■ KETENTUAN LATIHAN ■
Bagaimana kelanjutan catatan tentang rubrik puisi di harian Suara Maluku? Tuliskan lanjutannya, dimulai tepat setelah kalimat terakhir yang ditampilkan.

■ DOKUMEN ■
Jumat, 02 Agustus 2019

Sastra Dari Bawah Pohon Rampa-Rampa

Detik Nusa
Anak Afa-Afa  menulis (mansur armain)
Catatan Rudi Fofid - Tidore

Tahun 1994, saya mengasuh rubrik Bianglala Puisi di harian Suara Maluku, Ambon.  Sungguh nikmat membuka amplop dan lipatan kertas menemukan puisi baru.  Ada yang ditulis tangan rapi,  ada pula yang pakai mesin tik. 

Saya tidak pernah bertemu para penyair yang mengirim puisi ke Suara Maluku.  Otomatis, saya  tidak kenal mereka. Satu-satunya penyair yang datang ke kantor redaksi, mencari redaktur yang tak dikenalnya, dan berbicara langsung empat mata adalah Dino Umahuk, mahasiswa Universitas Darussalam, Tulehu.

Ada dua nama yang tetap saya ingat,  kagum, dan hormat, walau tidak saya kenal.  Evasakti dan Ibrahim Indah.  Sebagai redaktur yang punya otoritas  menilai kelayakan puisi, memutuskan muat atau tidak muat, saya merasa rendah di hadapan puisi-puisi dua penyair ini.

Jika pernyair-pernyair pemula menulis asmara, bulan, angin sibu-sibu, atau pasir putih, dan lambaian kelapa, maka Ibrahim Indah berbicara tentang ketimpangan negara dan rasa rindu pada keadilan. Puisi Evasakti menggugah perdamaian dunia.  Ia merambah sampai ke Palestina, Uni Sovyet, Amerika Serikat.

Kalau ditanya siapa penyair Maluku saat itu,  saya pasti teringat Evasakti, Ibrahim Indah, Dino Umahuk, dan satu lagi anak SMA bernama Rudy Latuheru. 

Hari Minggu, 13 Februari 1994, pukul 23.00 WIT,  inilah saat-saat deadline.  Pelaksana Harian Pemred Suara Maluku Sam Abede Pareno meminta saya mencari sebuah foto ilustrasi untuk tulisan tentang hari Valentine.  Saya menyerahkan sebuah foto dokumentasi dari Cina. 

Foto itu sungguh featuristik.  Seorang pria berumur dengan busana lusuh, raut kusut, menggendong perempuan tua di punggungnya.  Nenek dengan penuh kerut di wajah, duduk menyamping seperti di atas sepeda motor.  Wajah itu sangat tenang menatap ke arah lensa kamera.  Pria itu rupanya  menggendong ibunya, saat musibah banjir besar melanda sebuah perkampungan di Cina.

"Inilah cinta.  Foto untuk Valentine Day.  Hari kasih sayang itu, bukan sebatas asmara muda-mudi," kata saya saat menyerahkan foto itu.

"Wah, bagus. Siapa ini?"  Tanya Sam Abede Pareno.

"Anggap saja, ibu kita semua," jawab saya sekenanya. 

Sekalipun demikian, pikiran saya melayang ke rumah dan kampung saya di Wayamiga, Bacan.  Pada ayah dan ibu.

■ DATA TERCATAT ■
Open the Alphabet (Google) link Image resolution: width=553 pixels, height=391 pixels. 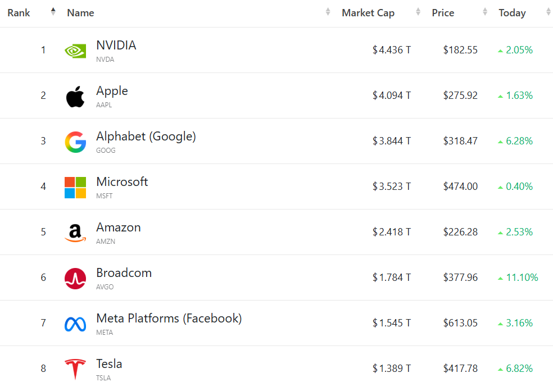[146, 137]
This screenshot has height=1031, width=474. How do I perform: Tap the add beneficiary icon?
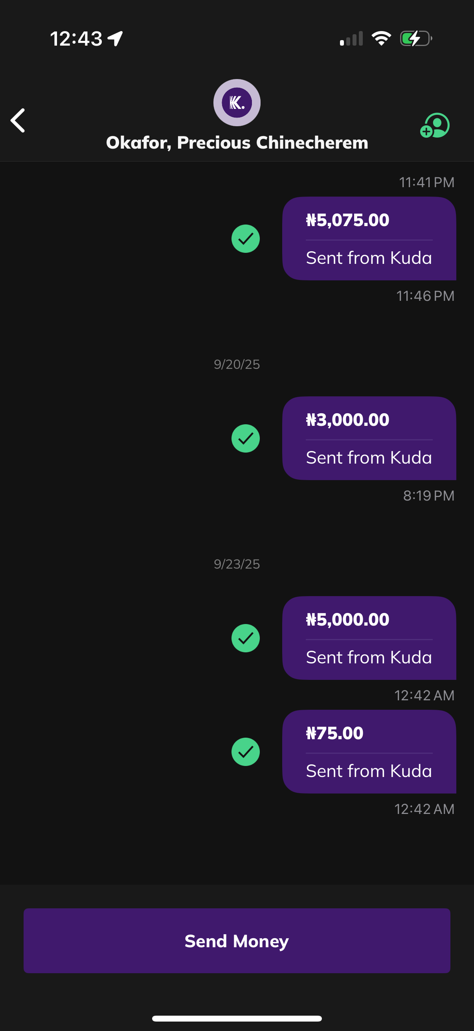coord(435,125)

■ JAWABAN LATIHAN ■
Esoknya, 14 Februari, masih jam 70.00 WIT, kakak saya Victoria datang ke kantor, mengajak saya saat itu juga ke Bandara Laha Pattimura.  Kita harus ke Ternate, lalu naik kapal ke Bacan. 

Di Bacan, barulah kakak saya Maria bercerita bahwa Ibu  meninggal, pukul 23.00 WIT, ya persis saat saya dan Sam Abede Pareno sedang diskusi foto Hari Valentine.

Setelah selesai pemakaman, saya masih tetap tinggal di rumah, dan tidak segera ke Ambon.   Saya pergi bertemu kawan-kawan lama, semasa SD di dekat Benteng Barnaveld di Labuha  dan SMP di kaki Gunung Borero, Amasing Kota.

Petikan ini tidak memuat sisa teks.